--- BEGIN DATASET RECORDS ---

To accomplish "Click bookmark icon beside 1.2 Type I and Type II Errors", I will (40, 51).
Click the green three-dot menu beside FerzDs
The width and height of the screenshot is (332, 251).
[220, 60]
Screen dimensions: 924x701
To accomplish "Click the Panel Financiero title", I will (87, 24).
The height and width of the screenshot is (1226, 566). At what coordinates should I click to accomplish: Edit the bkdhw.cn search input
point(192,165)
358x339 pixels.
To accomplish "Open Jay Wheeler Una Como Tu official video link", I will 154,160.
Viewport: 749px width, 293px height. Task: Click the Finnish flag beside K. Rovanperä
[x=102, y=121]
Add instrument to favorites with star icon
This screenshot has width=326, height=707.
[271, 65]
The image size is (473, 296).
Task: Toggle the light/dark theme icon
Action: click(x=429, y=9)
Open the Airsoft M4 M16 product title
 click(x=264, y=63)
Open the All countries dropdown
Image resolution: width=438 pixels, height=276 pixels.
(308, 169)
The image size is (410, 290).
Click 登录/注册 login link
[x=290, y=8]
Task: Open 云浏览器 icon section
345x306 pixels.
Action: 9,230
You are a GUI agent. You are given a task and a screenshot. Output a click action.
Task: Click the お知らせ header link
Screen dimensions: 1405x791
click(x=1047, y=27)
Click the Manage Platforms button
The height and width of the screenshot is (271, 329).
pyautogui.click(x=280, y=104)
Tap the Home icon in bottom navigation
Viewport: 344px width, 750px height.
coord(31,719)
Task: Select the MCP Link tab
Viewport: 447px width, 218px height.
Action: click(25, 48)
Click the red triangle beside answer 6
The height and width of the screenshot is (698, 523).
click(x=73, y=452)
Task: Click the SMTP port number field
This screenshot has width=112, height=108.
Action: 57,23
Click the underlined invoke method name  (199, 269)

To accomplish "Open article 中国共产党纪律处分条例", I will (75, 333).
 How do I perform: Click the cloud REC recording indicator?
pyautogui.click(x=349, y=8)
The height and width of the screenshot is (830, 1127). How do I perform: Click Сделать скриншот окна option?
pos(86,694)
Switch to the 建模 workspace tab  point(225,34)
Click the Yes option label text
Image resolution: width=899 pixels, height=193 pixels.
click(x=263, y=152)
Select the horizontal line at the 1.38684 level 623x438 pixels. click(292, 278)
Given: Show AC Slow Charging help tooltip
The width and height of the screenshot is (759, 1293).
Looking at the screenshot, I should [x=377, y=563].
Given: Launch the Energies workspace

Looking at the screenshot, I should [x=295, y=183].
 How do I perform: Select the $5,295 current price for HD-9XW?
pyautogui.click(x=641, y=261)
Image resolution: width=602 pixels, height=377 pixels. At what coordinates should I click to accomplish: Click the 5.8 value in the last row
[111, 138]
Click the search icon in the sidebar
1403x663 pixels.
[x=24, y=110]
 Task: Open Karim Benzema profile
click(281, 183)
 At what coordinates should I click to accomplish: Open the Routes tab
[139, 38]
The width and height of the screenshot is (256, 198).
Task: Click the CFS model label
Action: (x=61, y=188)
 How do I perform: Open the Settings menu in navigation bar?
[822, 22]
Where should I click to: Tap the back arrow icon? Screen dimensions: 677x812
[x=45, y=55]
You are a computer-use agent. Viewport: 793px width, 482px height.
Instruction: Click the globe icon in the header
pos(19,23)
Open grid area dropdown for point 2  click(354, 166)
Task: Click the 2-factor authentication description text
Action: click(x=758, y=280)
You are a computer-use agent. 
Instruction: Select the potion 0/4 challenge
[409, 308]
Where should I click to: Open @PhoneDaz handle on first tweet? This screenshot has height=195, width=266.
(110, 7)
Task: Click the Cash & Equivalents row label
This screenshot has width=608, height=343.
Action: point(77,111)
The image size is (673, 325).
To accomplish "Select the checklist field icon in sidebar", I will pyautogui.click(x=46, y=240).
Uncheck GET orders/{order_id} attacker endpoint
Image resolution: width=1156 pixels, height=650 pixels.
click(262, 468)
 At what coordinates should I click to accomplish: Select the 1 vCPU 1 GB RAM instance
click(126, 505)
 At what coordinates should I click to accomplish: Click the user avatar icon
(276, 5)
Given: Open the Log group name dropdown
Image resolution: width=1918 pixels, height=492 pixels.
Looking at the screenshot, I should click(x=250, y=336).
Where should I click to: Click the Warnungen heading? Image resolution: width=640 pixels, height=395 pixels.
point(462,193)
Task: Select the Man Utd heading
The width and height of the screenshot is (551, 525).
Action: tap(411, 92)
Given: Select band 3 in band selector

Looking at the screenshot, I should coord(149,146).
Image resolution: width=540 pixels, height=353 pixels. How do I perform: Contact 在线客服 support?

--- END DATASET RECORDS ---

→ EXERCISE REQUIREMENTS
Rewrite the listing above, changing every "Screen dimensions" to "Display size" and leaving everything else as it is.

→ RESPONSE
To accomplish "Click bookmark icon beside 1.2 Type I and Type II Errors", I will (40, 51).
Click the green three-dot menu beside FerzDs
The width and height of the screenshot is (332, 251).
[220, 60]
Display size: 924x701
To accomplish "Click the Panel Financiero title", I will (87, 24).
The height and width of the screenshot is (1226, 566). At what coordinates should I click to accomplish: Edit the bkdhw.cn search input
point(192,165)
358x339 pixels.
To accomplish "Open Jay Wheeler Una Como Tu official video link", I will 154,160.
Viewport: 749px width, 293px height. Task: Click the Finnish flag beside K. Rovanperä
[x=102, y=121]
Add instrument to favorites with star icon
This screenshot has width=326, height=707.
[271, 65]
The image size is (473, 296).
Task: Toggle the light/dark theme icon
Action: click(x=429, y=9)
Open the Airsoft M4 M16 product title
 click(x=264, y=63)
Open the All countries dropdown
Image resolution: width=438 pixels, height=276 pixels.
(308, 169)
The image size is (410, 290).
Click 登录/注册 login link
[x=290, y=8]
Task: Open 云浏览器 icon section
345x306 pixels.
Action: 9,230
You are a GUI agent. You are given a task and a screenshot. Output a click action.
Task: Click the お知らせ header link
Display size: 1405x791
click(x=1047, y=27)
Click the Manage Platforms button
The height and width of the screenshot is (271, 329).
pyautogui.click(x=280, y=104)
Tap the Home icon in bottom navigation
Viewport: 344px width, 750px height.
coord(31,719)
Task: Select the MCP Link tab
Viewport: 447px width, 218px height.
Action: click(25, 48)
Click the red triangle beside answer 6
The height and width of the screenshot is (698, 523).
click(x=73, y=452)
Task: Click the SMTP port number field
This screenshot has width=112, height=108.
Action: 57,23
Click the underlined invoke method name  (199, 269)

To accomplish "Open article 中国共产党纪律处分条例", I will (75, 333).
 How do I perform: Click the cloud REC recording indicator?
pyautogui.click(x=349, y=8)
The height and width of the screenshot is (830, 1127). How do I perform: Click Сделать скриншот окна option?
pos(86,694)
Switch to the 建模 workspace tab  point(225,34)
Click the Yes option label text
Image resolution: width=899 pixels, height=193 pixels.
click(x=263, y=152)
Select the horizontal line at the 1.38684 level 623x438 pixels. click(292, 278)
Given: Show AC Slow Charging help tooltip
The width and height of the screenshot is (759, 1293).
Looking at the screenshot, I should [x=377, y=563].
Given: Launch the Energies workspace

Looking at the screenshot, I should [x=295, y=183].
 How do I perform: Select the $5,295 current price for HD-9XW?
pyautogui.click(x=641, y=261)
Image resolution: width=602 pixels, height=377 pixels. At what coordinates should I click to accomplish: Click the 5.8 value in the last row
[111, 138]
Click the search icon in the sidebar
1403x663 pixels.
[x=24, y=110]
 Task: Open Karim Benzema profile
click(281, 183)
 At what coordinates should I click to accomplish: Open the Routes tab
[139, 38]
The width and height of the screenshot is (256, 198).
Task: Click the CFS model label
Action: (x=61, y=188)
 How do I perform: Open the Settings menu in navigation bar?
[822, 22]
Where should I click to: Tap the back arrow icon? Display size: 677x812
[x=45, y=55]
You are a computer-use agent. Viewport: 793px width, 482px height.
Instruction: Click the globe icon in the header
pos(19,23)
Open grid area dropdown for point 2  click(354, 166)
Task: Click the 2-factor authentication description text
Action: click(x=758, y=280)
You are a computer-use agent. 
Instruction: Select the potion 0/4 challenge
[409, 308]
Where should I click to: Open @PhoneDaz handle on first tweet? This screenshot has height=195, width=266.
(110, 7)
Task: Click the Cash & Equivalents row label
This screenshot has width=608, height=343.
Action: point(77,111)
The image size is (673, 325).
To accomplish "Select the checklist field icon in sidebar", I will pyautogui.click(x=46, y=240).
Uncheck GET orders/{order_id} attacker endpoint
Image resolution: width=1156 pixels, height=650 pixels.
click(262, 468)
 At what coordinates should I click to accomplish: Select the 1 vCPU 1 GB RAM instance
click(126, 505)
 At what coordinates should I click to accomplish: Click the user avatar icon
(276, 5)
Given: Open the Log group name dropdown
Image resolution: width=1918 pixels, height=492 pixels.
Looking at the screenshot, I should click(x=250, y=336).
Where should I click to: Click the Warnungen heading? Image resolution: width=640 pixels, height=395 pixels.
point(462,193)
Task: Select the Man Utd heading
The width and height of the screenshot is (551, 525).
Action: tap(411, 92)
Given: Select band 3 in band selector

Looking at the screenshot, I should coord(149,146).
Image resolution: width=540 pixels, height=353 pixels. How do I perform: Contact 在线客服 support?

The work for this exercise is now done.